Le occasioni ghiotte
Occidental Petroleum ha visto scendere il prezzo delle sue obbligazioni con scadenza giugno 2045 e cedola 4,625% (ISIN: US674599CF00) dai 107 di fine febbraio agli 83 centesimi di qualche seduta addietro, recuperando ieri oltre il 15%, risalendo a 96,60 centesimi.
E le obbligazioni Netflix in scadenza ad aprile 2028 e cedola 4,875% (ISIN: US64110LAS51) ieri quotavano a 95,3, quasi il 13% in meno rispetto ai primi del mese, pur in lieve recupero nell’ultima seduta (+2,4%). La società distributrice di film e serie TV su internet ha emesso anche debito in euro. Il bond novembre 2029 e cedola 3,875% (ISIN: XS1989380172) quotava ieri in area 91,30 centesimi, perdendo quasi il 16% in poche sedute. In questo caso, non avremmo a che fare con il rischio di cambio.

Parte di un file di dati
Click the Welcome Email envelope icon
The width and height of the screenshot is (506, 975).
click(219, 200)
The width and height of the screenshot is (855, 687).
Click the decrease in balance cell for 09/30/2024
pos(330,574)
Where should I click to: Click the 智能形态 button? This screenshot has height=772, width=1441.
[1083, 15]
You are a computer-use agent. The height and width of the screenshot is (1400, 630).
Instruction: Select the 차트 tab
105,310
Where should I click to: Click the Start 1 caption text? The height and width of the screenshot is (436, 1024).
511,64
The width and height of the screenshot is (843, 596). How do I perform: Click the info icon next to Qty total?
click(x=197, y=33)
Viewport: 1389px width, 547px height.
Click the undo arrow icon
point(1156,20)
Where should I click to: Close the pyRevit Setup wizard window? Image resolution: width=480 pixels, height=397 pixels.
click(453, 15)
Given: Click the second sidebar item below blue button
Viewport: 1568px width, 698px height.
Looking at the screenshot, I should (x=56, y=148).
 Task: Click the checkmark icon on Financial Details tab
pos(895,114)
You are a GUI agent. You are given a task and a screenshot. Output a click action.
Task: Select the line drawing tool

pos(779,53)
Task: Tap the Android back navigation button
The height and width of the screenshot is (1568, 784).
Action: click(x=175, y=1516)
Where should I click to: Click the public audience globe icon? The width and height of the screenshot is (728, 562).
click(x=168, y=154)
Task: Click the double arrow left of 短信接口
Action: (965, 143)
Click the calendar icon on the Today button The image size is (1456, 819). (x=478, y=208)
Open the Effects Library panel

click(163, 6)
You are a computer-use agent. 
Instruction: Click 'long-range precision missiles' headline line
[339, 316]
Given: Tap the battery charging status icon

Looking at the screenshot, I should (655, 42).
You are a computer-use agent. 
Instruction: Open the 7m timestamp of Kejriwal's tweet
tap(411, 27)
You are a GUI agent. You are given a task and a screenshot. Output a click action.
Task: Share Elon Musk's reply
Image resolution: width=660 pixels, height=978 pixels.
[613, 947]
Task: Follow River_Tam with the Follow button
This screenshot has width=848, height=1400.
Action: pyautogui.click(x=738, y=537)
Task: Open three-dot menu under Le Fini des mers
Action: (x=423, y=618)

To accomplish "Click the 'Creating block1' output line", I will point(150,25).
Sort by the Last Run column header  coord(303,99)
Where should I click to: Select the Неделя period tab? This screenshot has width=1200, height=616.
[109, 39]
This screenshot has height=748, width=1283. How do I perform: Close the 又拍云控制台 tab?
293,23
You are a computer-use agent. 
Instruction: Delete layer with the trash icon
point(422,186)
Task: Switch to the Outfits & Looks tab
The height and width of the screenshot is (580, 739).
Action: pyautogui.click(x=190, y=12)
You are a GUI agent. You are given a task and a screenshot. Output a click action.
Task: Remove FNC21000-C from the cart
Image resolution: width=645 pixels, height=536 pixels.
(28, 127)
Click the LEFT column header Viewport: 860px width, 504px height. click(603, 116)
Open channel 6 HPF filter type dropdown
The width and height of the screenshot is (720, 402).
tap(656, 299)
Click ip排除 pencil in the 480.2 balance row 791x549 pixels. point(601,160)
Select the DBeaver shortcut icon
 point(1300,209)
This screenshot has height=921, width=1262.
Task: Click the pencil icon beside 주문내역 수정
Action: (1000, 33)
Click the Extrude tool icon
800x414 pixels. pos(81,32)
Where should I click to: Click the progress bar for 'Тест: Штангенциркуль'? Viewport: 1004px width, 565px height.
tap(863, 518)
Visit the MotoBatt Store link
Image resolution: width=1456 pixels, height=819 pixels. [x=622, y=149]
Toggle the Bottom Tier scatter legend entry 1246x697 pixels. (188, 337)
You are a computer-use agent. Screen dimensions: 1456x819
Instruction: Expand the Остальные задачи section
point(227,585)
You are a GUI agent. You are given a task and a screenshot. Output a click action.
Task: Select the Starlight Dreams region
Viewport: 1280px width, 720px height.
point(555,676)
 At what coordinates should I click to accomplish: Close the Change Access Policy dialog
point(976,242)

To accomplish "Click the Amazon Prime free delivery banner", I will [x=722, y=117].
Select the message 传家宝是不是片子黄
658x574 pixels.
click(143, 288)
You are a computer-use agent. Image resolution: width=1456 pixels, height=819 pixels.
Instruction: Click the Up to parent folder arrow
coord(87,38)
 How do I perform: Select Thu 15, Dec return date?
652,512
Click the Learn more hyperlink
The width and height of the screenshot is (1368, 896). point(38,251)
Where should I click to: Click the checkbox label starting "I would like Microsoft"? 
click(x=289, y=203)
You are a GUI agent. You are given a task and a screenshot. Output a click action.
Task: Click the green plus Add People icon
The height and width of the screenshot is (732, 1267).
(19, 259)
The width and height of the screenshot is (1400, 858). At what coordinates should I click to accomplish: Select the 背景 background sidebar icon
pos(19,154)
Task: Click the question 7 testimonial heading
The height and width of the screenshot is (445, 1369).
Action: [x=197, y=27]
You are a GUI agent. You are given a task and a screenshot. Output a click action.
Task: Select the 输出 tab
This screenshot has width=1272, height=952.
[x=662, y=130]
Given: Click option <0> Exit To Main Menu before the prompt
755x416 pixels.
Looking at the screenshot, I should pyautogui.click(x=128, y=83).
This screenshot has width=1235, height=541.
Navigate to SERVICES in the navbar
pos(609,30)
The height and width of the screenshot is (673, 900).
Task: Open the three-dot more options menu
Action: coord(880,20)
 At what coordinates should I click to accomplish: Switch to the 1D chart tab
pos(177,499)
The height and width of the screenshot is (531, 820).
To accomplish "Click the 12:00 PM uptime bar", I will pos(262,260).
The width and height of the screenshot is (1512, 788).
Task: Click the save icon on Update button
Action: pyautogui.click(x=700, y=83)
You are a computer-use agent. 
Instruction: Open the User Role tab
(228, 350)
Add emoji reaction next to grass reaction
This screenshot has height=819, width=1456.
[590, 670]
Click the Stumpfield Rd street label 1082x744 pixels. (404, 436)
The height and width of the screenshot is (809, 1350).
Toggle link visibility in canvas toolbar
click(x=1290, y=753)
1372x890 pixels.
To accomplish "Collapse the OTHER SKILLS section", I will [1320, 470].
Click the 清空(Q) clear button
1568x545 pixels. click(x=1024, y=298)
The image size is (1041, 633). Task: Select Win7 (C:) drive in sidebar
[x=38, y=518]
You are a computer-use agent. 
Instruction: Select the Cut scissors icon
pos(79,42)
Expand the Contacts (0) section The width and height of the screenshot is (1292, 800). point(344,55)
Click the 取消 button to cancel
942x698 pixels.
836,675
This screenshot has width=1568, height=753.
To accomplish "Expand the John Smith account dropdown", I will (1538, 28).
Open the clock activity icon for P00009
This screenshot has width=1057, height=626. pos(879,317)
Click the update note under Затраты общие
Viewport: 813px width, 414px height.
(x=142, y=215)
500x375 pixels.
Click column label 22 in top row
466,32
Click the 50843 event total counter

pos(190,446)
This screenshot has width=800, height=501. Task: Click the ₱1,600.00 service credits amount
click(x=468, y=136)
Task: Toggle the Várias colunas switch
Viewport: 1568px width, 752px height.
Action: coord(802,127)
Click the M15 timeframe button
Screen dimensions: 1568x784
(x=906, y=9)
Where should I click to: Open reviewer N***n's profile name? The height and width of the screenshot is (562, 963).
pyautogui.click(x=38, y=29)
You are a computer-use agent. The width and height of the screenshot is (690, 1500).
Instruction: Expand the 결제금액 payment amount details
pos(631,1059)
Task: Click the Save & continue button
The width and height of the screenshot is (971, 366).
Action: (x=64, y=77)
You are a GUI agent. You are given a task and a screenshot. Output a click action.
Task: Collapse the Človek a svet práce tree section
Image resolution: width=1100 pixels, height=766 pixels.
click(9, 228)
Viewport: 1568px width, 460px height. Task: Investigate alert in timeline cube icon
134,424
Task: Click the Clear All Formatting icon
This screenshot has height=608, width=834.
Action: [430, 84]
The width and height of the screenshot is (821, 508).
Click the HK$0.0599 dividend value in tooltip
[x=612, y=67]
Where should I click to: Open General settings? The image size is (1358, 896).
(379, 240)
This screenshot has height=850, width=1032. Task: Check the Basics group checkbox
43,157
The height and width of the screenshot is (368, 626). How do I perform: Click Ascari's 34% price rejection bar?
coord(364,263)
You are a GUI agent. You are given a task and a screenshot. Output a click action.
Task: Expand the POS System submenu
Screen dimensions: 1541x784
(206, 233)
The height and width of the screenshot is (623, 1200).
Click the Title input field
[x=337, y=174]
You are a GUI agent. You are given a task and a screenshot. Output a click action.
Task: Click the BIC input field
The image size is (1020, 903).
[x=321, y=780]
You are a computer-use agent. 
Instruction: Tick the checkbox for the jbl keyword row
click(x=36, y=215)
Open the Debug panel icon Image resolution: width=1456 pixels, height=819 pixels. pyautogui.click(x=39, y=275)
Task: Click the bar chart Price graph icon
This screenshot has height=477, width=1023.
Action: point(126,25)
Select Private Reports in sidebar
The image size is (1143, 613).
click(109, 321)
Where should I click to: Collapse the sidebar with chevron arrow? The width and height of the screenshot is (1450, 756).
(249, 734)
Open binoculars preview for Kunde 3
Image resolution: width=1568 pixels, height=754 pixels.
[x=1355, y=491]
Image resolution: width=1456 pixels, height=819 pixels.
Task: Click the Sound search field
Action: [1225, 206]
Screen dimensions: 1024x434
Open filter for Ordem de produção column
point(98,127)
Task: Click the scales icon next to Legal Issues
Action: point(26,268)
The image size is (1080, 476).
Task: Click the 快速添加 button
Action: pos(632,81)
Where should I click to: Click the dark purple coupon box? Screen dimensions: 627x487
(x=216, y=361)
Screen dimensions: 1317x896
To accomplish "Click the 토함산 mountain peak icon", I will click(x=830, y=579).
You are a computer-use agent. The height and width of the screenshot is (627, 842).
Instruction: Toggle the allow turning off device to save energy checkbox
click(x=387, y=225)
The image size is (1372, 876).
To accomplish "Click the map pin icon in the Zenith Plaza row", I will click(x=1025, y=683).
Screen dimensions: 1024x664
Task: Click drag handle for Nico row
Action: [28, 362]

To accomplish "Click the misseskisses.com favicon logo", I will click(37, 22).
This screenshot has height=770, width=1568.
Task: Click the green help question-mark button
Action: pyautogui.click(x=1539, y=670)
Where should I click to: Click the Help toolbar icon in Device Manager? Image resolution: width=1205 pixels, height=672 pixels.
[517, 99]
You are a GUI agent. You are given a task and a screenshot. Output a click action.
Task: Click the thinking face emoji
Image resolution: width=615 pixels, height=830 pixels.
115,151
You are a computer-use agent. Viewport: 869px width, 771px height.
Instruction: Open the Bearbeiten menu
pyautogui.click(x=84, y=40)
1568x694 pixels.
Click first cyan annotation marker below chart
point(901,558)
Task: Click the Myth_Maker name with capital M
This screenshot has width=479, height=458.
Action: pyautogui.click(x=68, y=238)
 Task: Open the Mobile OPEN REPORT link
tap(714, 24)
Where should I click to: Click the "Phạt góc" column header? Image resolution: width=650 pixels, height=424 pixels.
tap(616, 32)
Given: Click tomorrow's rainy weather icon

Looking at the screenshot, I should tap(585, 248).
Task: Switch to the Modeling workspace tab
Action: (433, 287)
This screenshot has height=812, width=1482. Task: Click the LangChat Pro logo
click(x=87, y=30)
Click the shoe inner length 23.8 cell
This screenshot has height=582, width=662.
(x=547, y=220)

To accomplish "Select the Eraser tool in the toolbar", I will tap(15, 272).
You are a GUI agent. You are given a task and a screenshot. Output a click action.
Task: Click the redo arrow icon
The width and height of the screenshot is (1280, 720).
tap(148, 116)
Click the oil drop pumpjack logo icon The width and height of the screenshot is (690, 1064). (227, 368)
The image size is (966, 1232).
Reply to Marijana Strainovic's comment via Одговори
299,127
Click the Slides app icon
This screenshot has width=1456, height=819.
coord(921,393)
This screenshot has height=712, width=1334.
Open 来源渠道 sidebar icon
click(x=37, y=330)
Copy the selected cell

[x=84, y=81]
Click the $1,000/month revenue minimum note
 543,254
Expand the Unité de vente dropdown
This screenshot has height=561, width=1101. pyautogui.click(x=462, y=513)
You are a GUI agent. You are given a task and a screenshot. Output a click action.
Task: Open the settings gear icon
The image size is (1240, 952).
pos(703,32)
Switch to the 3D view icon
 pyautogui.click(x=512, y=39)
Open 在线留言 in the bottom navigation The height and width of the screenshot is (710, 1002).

--- Lavoro richiesto ---
Stampa, parola per parola, il pezzo del testo fornito che va da "Le occasioni ghiotte" fino a "rischio di cambio." compreso. Qui i record non servono a niente.

--- Risultato finale ---
Le occasioni ghiotte
Occidental Petroleum ha visto scendere il prezzo delle sue obbligazioni con scadenza giugno 2045 e cedola 4,625% (ISIN: US674599CF00) dai 107 di fine febbraio agli 83 centesimi di qualche seduta addietro, recuperando ieri oltre il 15%, risalendo a 96,60 centesimi.
E le obbligazioni Netflix in scadenza ad aprile 2028 e cedola 4,875% (ISIN: US64110LAS51) ieri quotavano a 95,3, quasi il 13% in meno rispetto ai primi del mese, pur in lieve recupero nell’ultima seduta (+2,4%). La società distributrice di film e serie TV su internet ha emesso anche debito in euro. Il bond novembre 2029 e cedola 3,875% (ISIN: XS1989380172) quotava ieri in area 91,30 centesimi, perdendo quasi il 16% in poche sedute. In questo caso, non avremmo a che fare con il rischio di cambio.